1157 GMT October 19, 2019
"We strongly hope that Congress, which is now responsible for a possible rupture, does not jeopardize the deal," Le Drian said in an interview with AFP, i24NEWS wrote.
"If we denounce a deal that has been respected, it will set a dangerous precedent," particularly in the context of negotiations with North Korea, Le Drian said, echoing other signatories of the Iran deal Britain, France, Germany, China and Russia.
The Republican-controlled Congress will now have to decide whether to reimpose sanctions on Iran – a step that if taken would almost certainly doom the agreement.

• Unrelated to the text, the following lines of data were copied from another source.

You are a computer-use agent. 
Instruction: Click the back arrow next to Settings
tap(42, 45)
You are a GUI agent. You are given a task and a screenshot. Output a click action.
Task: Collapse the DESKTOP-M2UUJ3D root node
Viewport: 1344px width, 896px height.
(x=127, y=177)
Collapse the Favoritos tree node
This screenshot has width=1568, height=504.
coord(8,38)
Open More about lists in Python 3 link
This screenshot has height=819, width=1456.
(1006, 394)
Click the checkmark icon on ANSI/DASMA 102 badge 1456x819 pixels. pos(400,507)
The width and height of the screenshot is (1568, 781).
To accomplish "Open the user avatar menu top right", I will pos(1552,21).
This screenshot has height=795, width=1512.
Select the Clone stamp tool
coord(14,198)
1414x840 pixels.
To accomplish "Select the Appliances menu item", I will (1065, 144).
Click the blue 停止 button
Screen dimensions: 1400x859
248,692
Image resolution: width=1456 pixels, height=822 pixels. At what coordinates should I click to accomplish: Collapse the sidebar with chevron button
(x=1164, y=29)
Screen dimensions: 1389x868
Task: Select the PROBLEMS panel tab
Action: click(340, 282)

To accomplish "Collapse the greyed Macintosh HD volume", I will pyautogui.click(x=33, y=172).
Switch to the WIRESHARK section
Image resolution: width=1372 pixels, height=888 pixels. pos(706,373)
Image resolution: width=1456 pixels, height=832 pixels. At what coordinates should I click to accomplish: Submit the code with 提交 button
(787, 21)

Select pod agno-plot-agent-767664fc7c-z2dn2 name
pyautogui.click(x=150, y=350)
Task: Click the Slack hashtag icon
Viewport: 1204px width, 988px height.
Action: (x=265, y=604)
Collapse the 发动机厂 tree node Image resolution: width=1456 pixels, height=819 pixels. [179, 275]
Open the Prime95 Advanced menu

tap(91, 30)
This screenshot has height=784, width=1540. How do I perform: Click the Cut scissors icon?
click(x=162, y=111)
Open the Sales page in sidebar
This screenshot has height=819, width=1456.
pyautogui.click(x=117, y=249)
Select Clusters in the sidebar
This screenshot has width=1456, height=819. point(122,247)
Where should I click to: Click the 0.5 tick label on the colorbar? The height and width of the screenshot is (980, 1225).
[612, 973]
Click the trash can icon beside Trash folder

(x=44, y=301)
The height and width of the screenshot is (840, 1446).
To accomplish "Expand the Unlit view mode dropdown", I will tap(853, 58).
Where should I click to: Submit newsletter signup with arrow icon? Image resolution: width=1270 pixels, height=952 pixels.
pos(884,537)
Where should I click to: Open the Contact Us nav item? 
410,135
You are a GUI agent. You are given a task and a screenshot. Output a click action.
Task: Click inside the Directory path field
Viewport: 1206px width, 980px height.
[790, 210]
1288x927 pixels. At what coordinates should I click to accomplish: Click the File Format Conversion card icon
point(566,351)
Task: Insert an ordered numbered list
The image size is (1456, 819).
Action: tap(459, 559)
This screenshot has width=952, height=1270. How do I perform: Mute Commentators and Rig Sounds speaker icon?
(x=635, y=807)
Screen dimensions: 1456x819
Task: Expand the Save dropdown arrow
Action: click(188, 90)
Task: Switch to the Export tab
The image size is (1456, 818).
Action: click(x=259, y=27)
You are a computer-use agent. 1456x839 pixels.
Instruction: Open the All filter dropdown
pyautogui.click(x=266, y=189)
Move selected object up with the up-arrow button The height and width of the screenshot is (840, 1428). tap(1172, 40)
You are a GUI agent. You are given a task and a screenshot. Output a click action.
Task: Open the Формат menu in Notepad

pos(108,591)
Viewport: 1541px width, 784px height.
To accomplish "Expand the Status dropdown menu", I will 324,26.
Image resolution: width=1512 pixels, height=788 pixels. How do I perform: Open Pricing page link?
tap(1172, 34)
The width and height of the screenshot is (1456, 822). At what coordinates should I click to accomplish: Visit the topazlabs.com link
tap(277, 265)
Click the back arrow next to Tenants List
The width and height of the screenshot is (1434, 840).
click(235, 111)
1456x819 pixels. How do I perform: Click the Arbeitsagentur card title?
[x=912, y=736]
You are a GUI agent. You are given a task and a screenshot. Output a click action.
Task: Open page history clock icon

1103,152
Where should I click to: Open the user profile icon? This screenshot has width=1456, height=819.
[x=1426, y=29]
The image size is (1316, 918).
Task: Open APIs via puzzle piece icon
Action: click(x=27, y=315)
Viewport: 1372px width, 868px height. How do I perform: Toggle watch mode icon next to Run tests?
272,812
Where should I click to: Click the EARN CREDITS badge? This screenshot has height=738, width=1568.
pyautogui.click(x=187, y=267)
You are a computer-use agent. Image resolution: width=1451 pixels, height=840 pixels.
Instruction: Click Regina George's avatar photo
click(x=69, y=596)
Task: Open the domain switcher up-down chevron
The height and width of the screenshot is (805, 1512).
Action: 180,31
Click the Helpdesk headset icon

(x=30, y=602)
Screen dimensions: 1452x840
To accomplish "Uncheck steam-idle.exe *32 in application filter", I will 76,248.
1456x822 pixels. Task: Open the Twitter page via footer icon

"For us, the Vienna accord is a good accord... It is robust and coherent," said Le Drian.
However he left the door open to further talks on what happens after a deadline in 2025, when certain limits on Iran's uranium enrichment are set to expire.
Washington would like to see the curbs extended in perpetuity.
"We can open a preliminary discussions with Tehran on what happens after 2025. If the treaty is respected, Iran can fully exercise its rights under the Non-Proliferation Treaty.
If safeguards or inspections are required on this date, we will start discussing them. It is also a way to avoid breaches today.
We are ready to consider these issues with the Americans," said Le Drian, who will visit Tehran in the coming weeks.